Eddie hat ein Problem: Er schuldet den falschen Leuten Geld. Seine einzige Chance, die Summe rechtzeitig aufzutreiben, ist der Sieg bei einer großen MMA-Veranstaltung. Alles, was ihm fehlt, ist ein Kämpfer.
Walter (WWE-Superstar Big Show) hat ein Problem: Nachdem er die Küche des Waisenhauses, in dem er sein ganzes Leben verbracht hat, abgefackelt hat, droht dem Heim die Schließung, wenn er nicht das Geld für die Reparatur beschafft.
Als die beiden sich begegnen, wittert Eddie seine Chance. Nur leider ist Walter zwar groß und stark, aber völlig ungeschickt und hat vom Kämpfen keine Ahnung.
Eigentlich wollte ich mir diesen Film nicht ansehen, da ich nach Hulk Hogans "Der Hammer" immer noch ein bisschen traumatisiert bin, was Filme mit Wrestlern in den Hauptrollen angeht. Ich bin also mit sehr geringen Erwartungen an den Film herangegangen - und wurde positiv überrascht, denn der Film bietet tatsächlich witzige Szenen, die den Zuschauer zumindest zum Schmunzeln bringen. Die Komik des Films besteht überwiegend aus Slapstick-Elementen, die auf Walters Ungeschicktheit basieren, rutscht stellenweise in den Fäkalhumor ab und bietet auch ein paar absurde Elemente. Gerade die letzteren verleihen dem Film eine gewisse Leichtigkeit. Wenn ein Rabbi in seiner Synagoge Kämpfe mit dem "Koscheren Killer" (der etwa so sportlich aussieht wie Dirk Bach) veranstaltet oder ein Schläger mit seinem Boss intellektuell ausdiskutieren will, warum er Eddie verhauen soll, merkt man, dass sich der Film selbst überhaupt nicht ernst nimmt. Auch die schauspielerische Leistung von Big Show überrascht positiv: Einen Oscar als Charakterdarsteller wird er zwar nicht bekommen, aber man nimmt ihm seine Rolle ab. Einzig die Leistung der besten Nebenrolle, der Leiterin des Waisenhaus, ist ein bisschen enttäuschend. Da hätte man mit einer talentierteren Schauspielerin mehr herausholen können.
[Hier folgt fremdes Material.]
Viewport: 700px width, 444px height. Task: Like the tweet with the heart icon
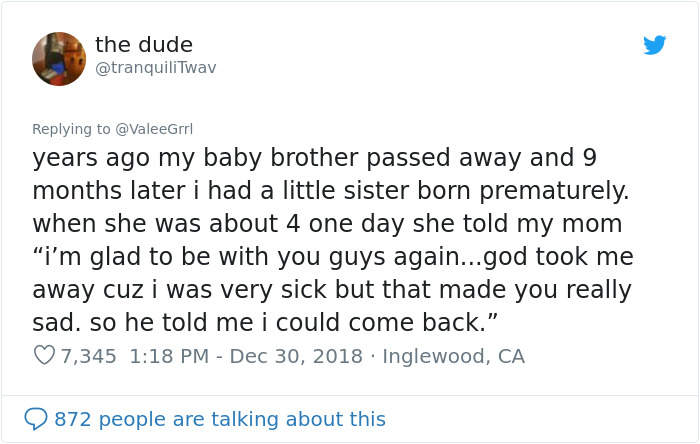click(x=44, y=356)
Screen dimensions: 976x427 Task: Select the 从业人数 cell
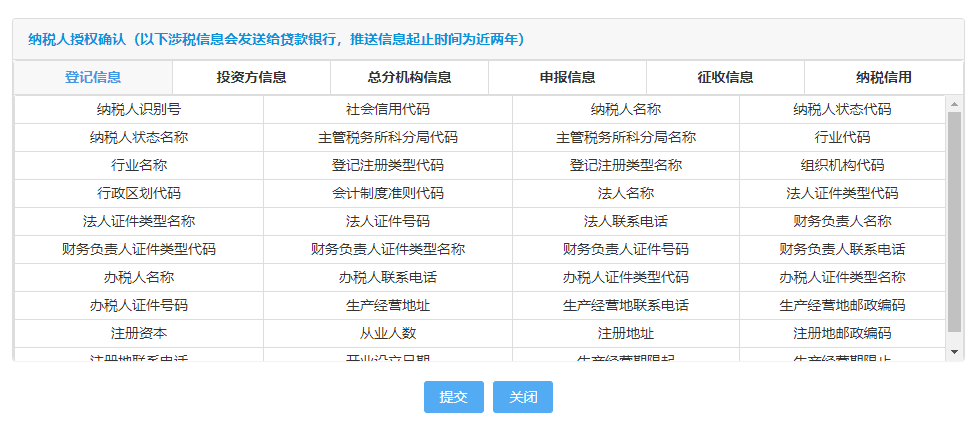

Eine große Schwachstelle hat der Film allerdings auch: Die Geschichte ist so vorhersehbar, dass man nach den ersten paar Minuten weiß, wie es ausgeht. Wer damit leben kann, wird bis dahin aber nett unterhalten.
Knucklehead ist genau richtig für einen verregneten Sonntagnachmittag. Zweimal muss man ihn aber nicht sehen. Fans von Big Show können jedoch ungesehen zugreifen.
Von technischer Seite gibt es nichts zu meckern, Bild und Ton sind in guter Qualität. Den Extras geht wie dem Film: Ganz nett, aber nichts, was man unbedingt gesehen haben muss.